• _Work to complete_: Print the lines that run from the line with "Select the Filatelie postage stamp icon" to the line with "Open info icon", keeping both end lines, exactly as they appear in the entries below, and nothing else.

• _Supplied records_:
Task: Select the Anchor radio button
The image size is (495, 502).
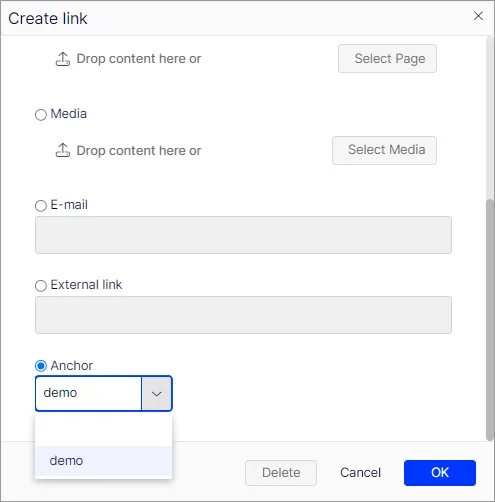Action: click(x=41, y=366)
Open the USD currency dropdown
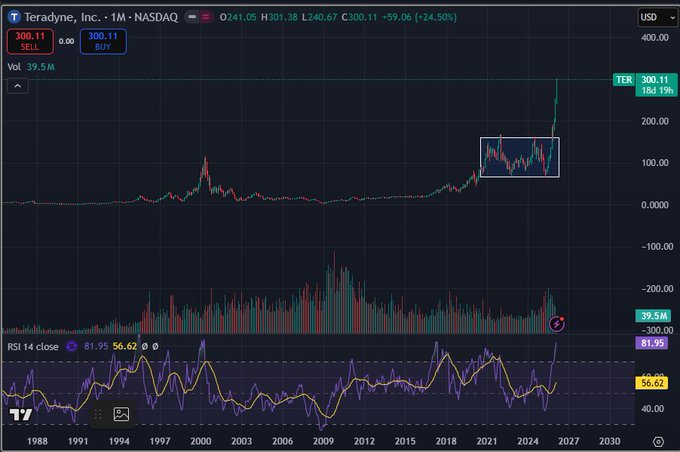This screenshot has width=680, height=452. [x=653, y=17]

* * *

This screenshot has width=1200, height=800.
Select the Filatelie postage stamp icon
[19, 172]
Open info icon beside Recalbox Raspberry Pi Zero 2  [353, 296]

• _Solution to this exercise_:
Select the Filatelie postage stamp icon
[19, 172]
Open info icon beside Recalbox Raspberry Pi Zero 2  [353, 296]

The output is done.